Après le festival off d’Avignon, Davy Sardou est à l’affiche du théâtre La Bruyère dans « Signé Dumas », de Cyril Gély et Éric Rouquette. Il y incarne Auguste Maquet, le collaborateur littéraire d’Alexandre Dumas. Un face-à-face entre deux auteurs que tout oppose, dans les dernières heures de la Monarchie de Juillet. Rencontre avec un comédien élégant.
 
La Petite Revue. Qui est Auguste Maquet ?
 
Davy Sardou. Il fut le collaborateur artistique d’Alexandre Dumas. Il était ce qu’on appelait alors un « nègre littéraire » : il écrivait sans signer, pour le compte de Dumas, des feuilletons, des romans, du théâtre… Ils ont travaillé une dizaine d’années ensemble.

» **Données affichées**
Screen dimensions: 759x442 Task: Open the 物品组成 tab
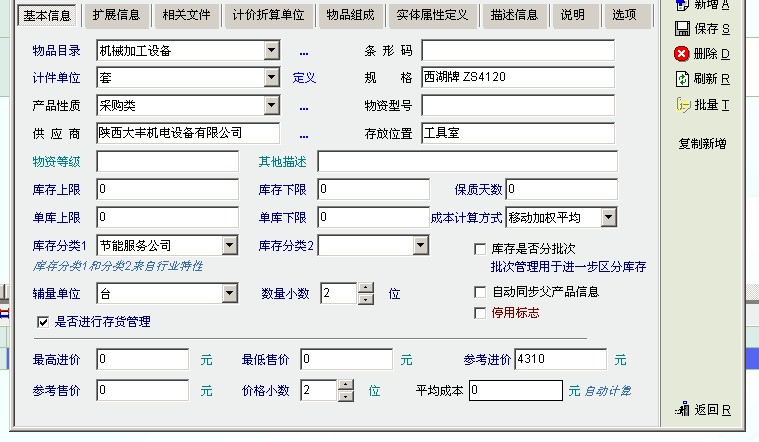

---

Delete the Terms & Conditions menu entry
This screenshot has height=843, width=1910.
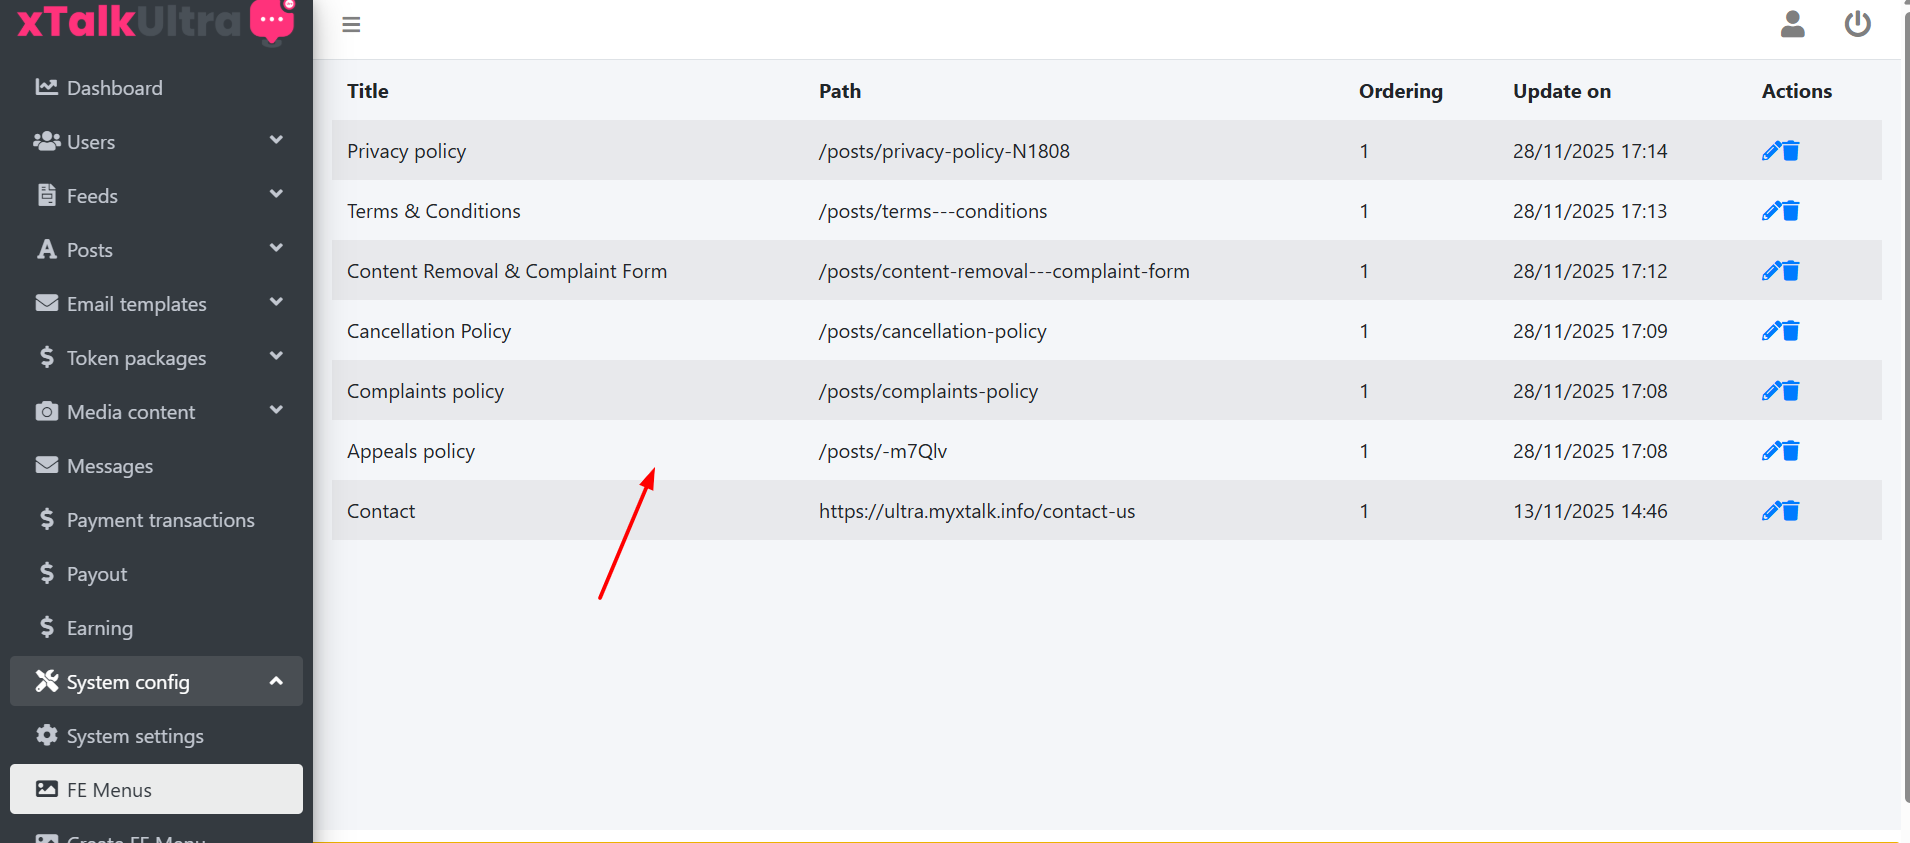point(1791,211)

...

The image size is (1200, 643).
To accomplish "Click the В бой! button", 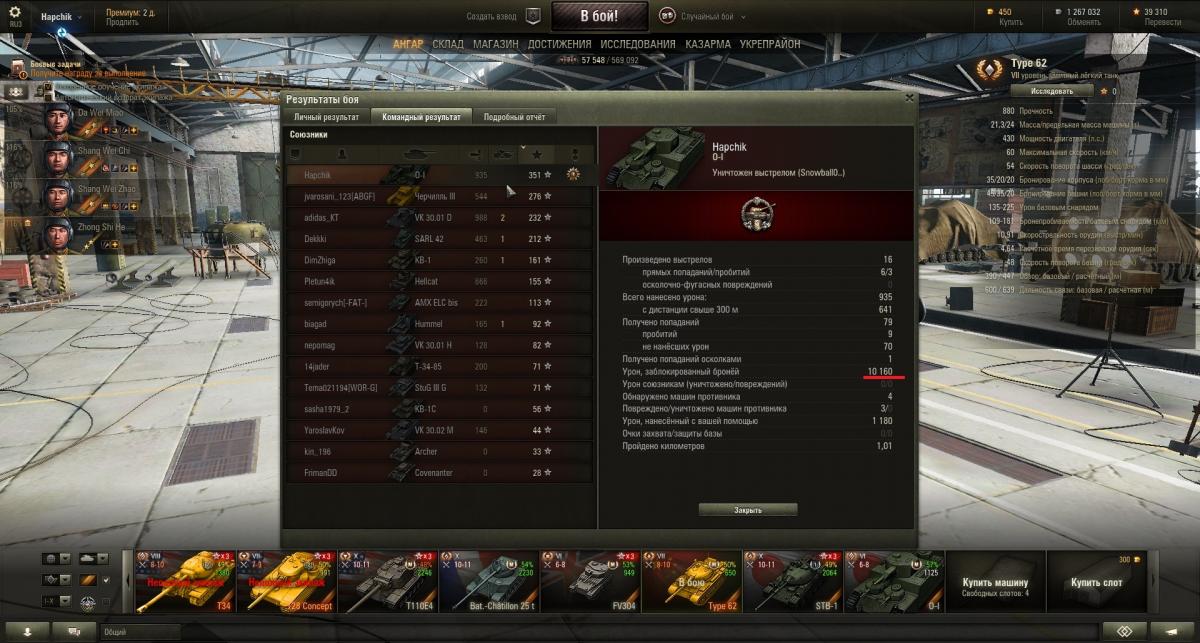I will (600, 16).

» **Consigne 1**
Recopiez mot pour mot, dans l'extrait sur Davy Sardou, tout ce qui va de « Davy Sardou. Il » jusqu'à « dizaine d’années ensemble. ».
» **Consigne 2**
Résumez en deux phrases l'extrait consacré à Davy Sardou.
» **Consigne 3**
D'après l'extrait sur Davy Sardou, pendant combien de temps Auguste Maquet et Alexandre Dumas ont-ils travaillé ensemble ?
Les lignes n'interviennent en rien dans ce travail.

» **Réponse attendue 1**
Davy Sardou. Il fut le collaborateur artistique d’Alexandre Dumas. Il était ce qu’on appelait alors un « nègre littéraire » : il écrivait sans signer, pour le compte de Dumas, des feuilletons, des romans, du théâtre… Ils ont travaillé une dizaine d’années ensemble.

» **Réponse attendue 2**
Après le festival off d'Avignon, Davy Sardou joue au théâtre La Bruyère dans « Signé Dumas », de Cyril Gély et Éric Rouquette, où il incarne Auguste Maquet, le collaborateur littéraire d'Alexandre Dumas. Il explique que Maquet écrivait sans signer, pour le compte de Dumas, des feuilletons, des romans et du théâtre, et que les deux hommes ont travaillé ensemble une dizaine d'années.

» **Réponse attendue 3**
Une dizaine d'années.